When Things Go Wrong...
We all run into problems when running software. You will find that AXIS is no exception. It’s pretty demanding and it’s also not perfect. I’d like to take you through the kinds of things that can go wrong, why they happen, and what you can do to fix the problems you’re having and avoid them in the future. Some of the issues will be due to things at your end, under your control or under the control of your IT support, and some will be our fault and up to us to fix.
I’ll attempt to do this without getting overly technical. Let me know if I succeed.

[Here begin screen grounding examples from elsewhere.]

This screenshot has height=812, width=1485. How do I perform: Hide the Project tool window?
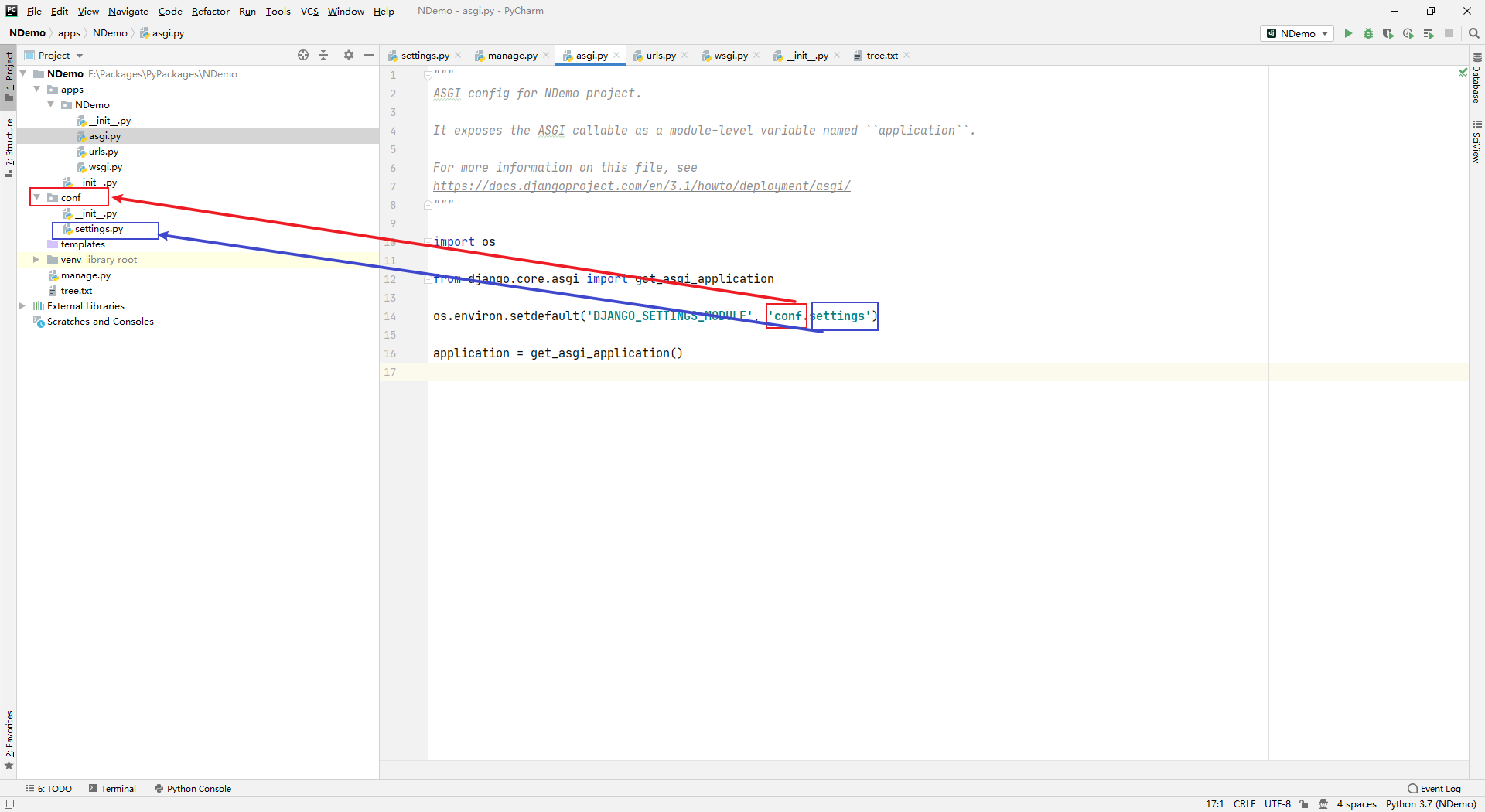click(x=369, y=55)
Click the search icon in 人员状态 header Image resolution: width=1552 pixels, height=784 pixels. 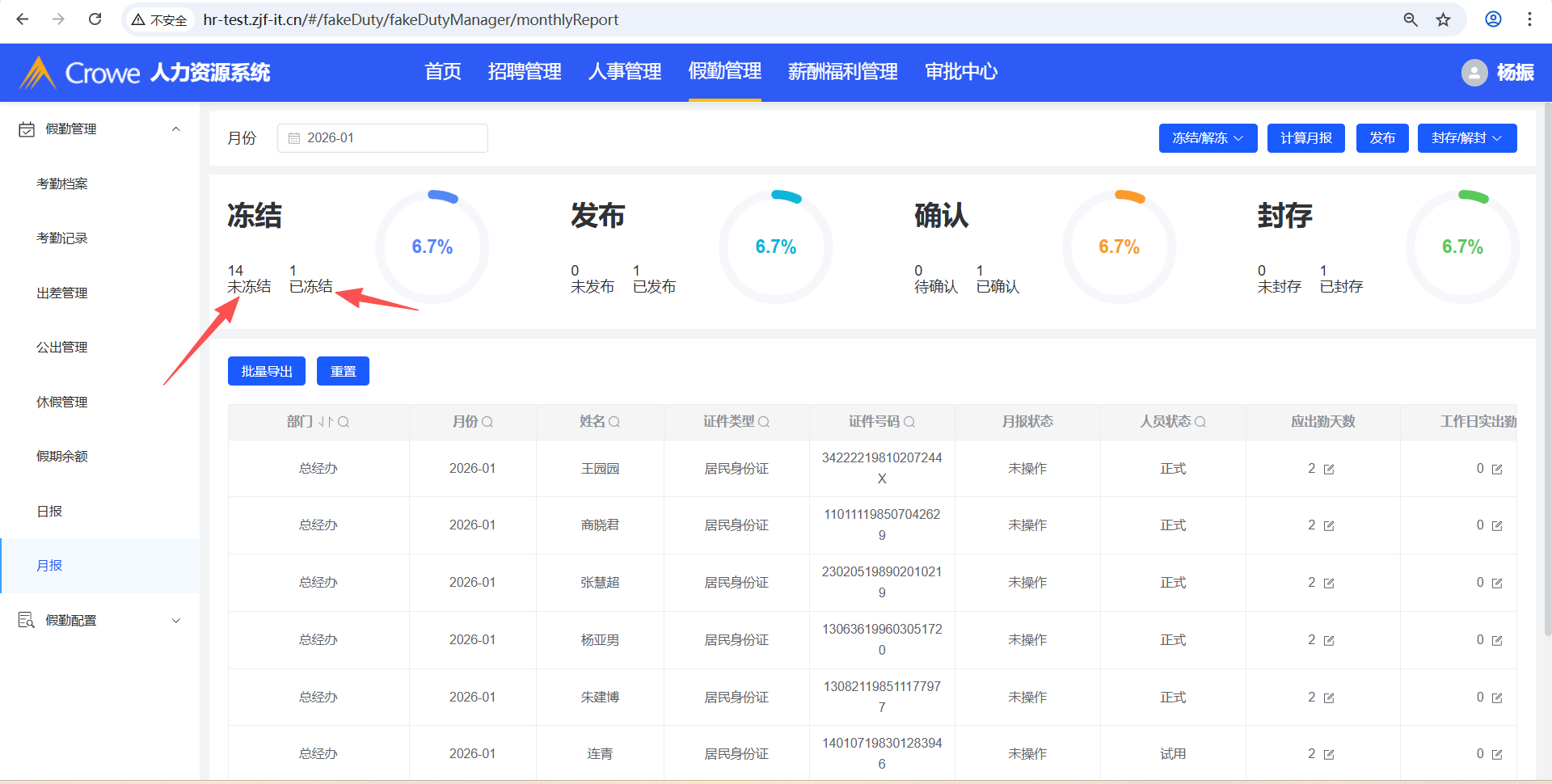coord(1200,422)
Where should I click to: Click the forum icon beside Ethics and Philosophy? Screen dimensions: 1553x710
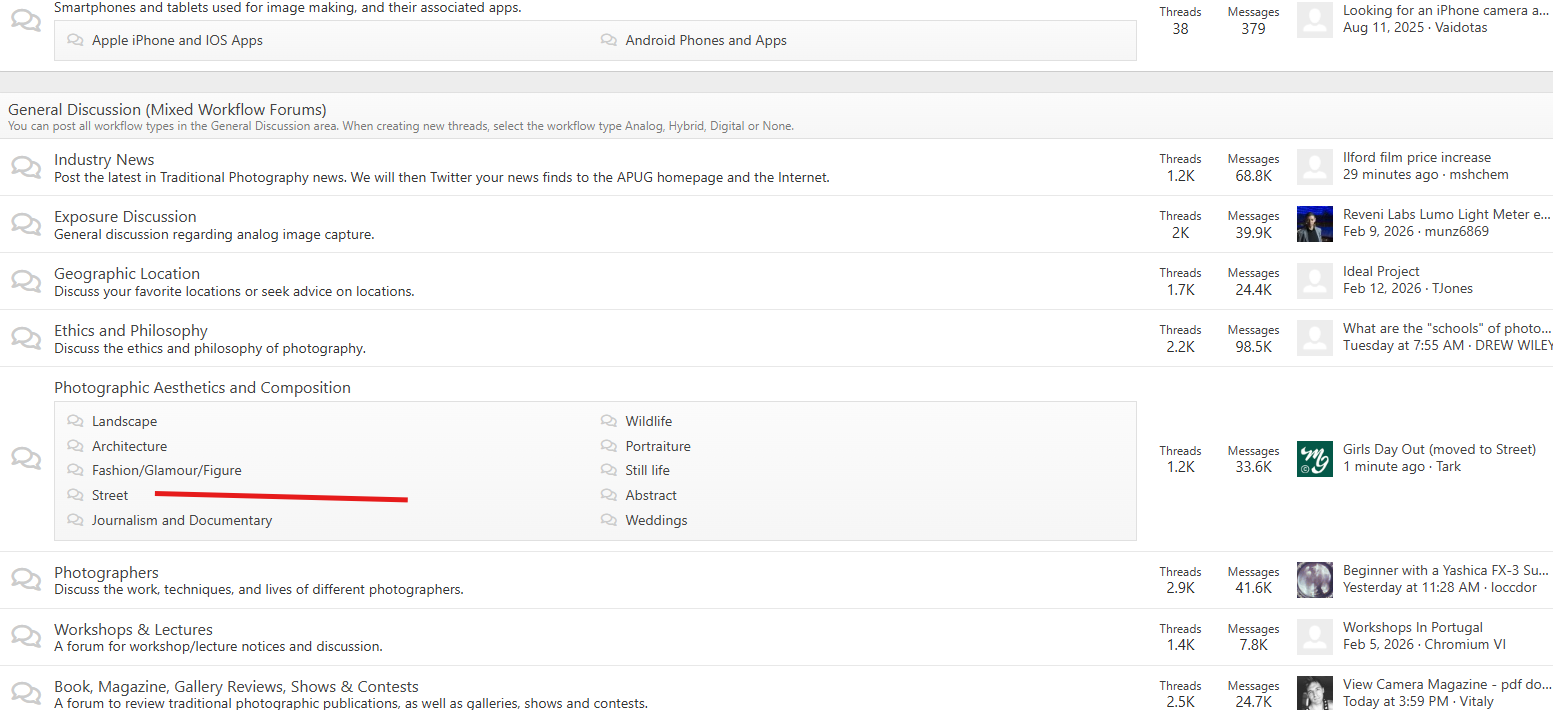pyautogui.click(x=26, y=338)
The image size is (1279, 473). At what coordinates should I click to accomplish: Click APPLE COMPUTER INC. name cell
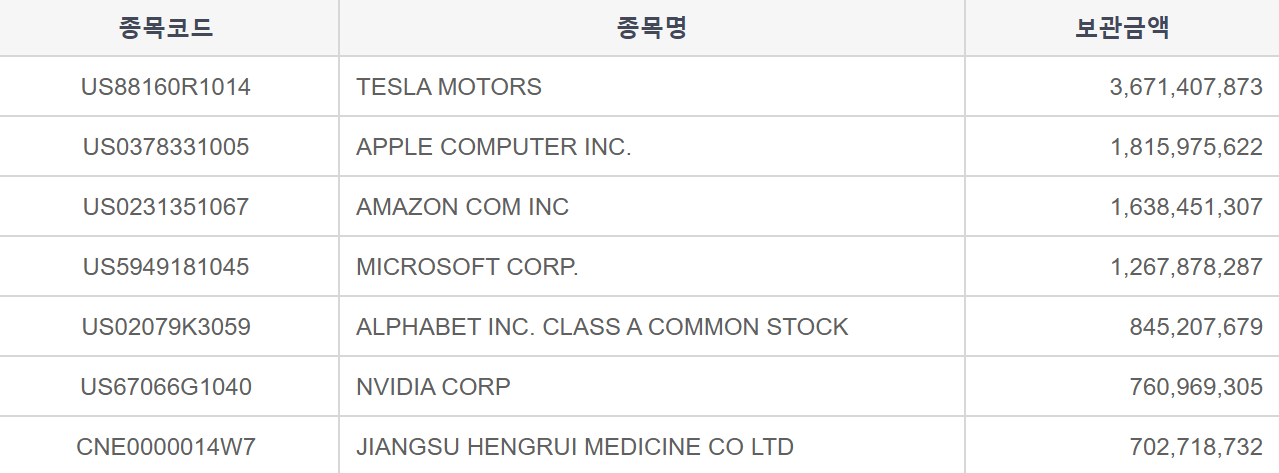click(x=493, y=147)
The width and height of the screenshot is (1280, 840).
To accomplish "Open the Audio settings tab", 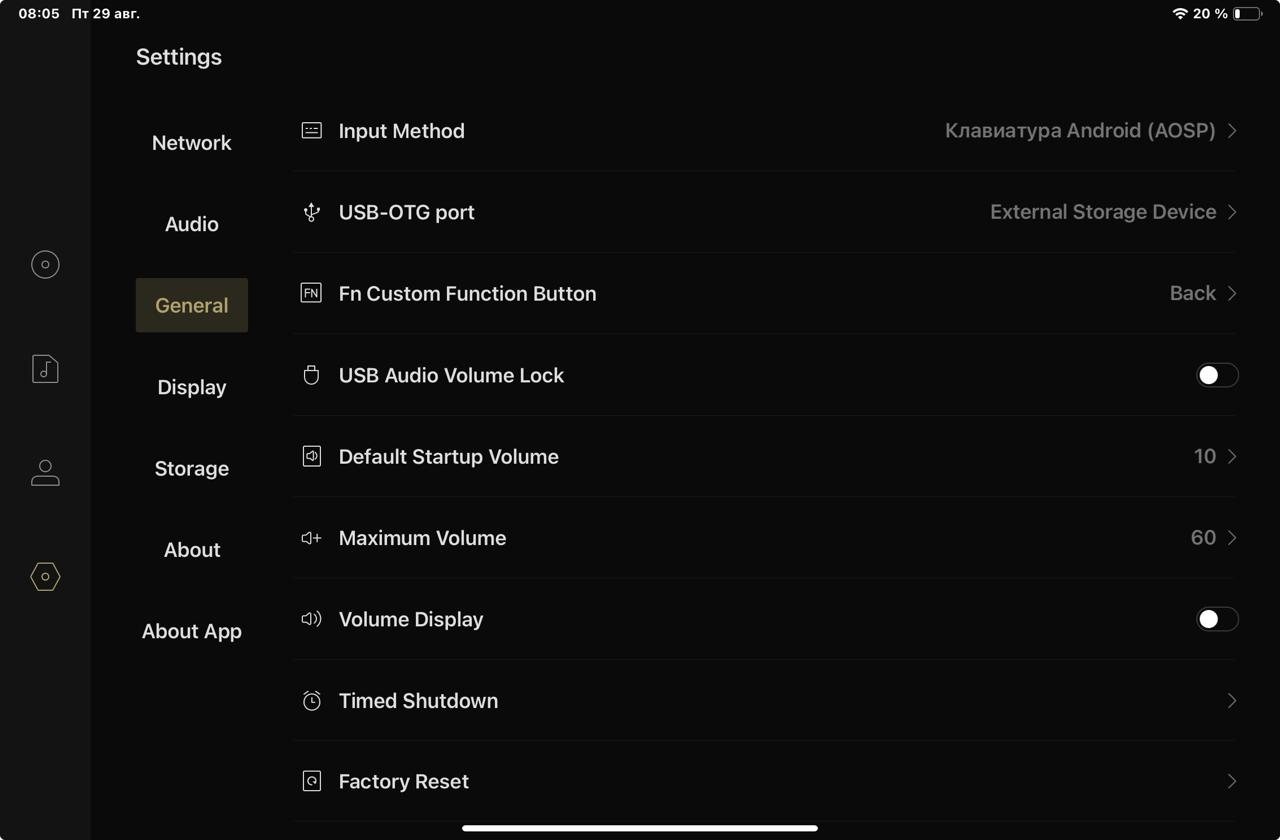I will [x=192, y=224].
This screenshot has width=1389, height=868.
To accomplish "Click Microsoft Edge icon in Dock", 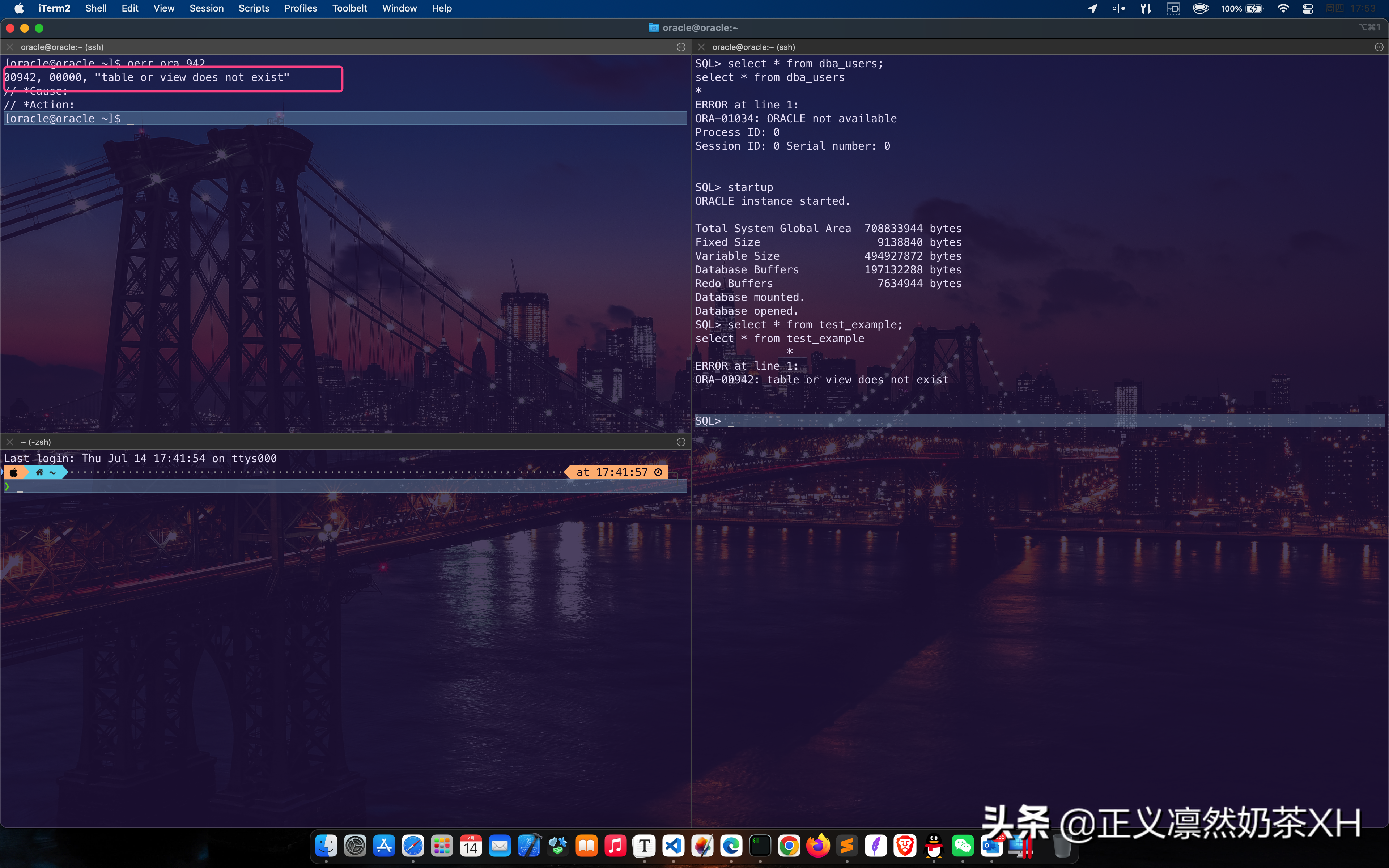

We have a comprehensive set of guidelines on how to set up AXIS (and also GridLink and EnterpriseLink). The guidelines go into a lot of detail about what you need to do to avoid this type of error. These include requirements on real time Antivirus exemptions, safe methods of backing up your computer, data deduplication (don’t ask) and so on. The guidelines are not just advice, they are also requirements. We expect AXIS to fail if these requirements are not met. Contact firstname.lastname@example.org for the latest requirements and guidelines.
What can go wrong?
During the normal course of its operations, AXIS will open and close files repeatedly, either to read from them or to write into them. Some of these operations are carried out explicitly by the AXIS code, and sometimes they are carried out by the database engines that we employ (Microsoft Jet, Microsoft SQL Server, and CodeBase). If we have written our code correctly, then there should be no cases where a file we wish to open is currently locked by another process. But if you are running another process which locks the files AXIS needs to open, then you can get this type of error. For example if you are running a backup on an AXIS dataset while that dataset is running a batch job, you may get an error. Or if the real time Antivirus software is scanning the AXIS dataset while a job is running, it may also lock a vital AXIS file.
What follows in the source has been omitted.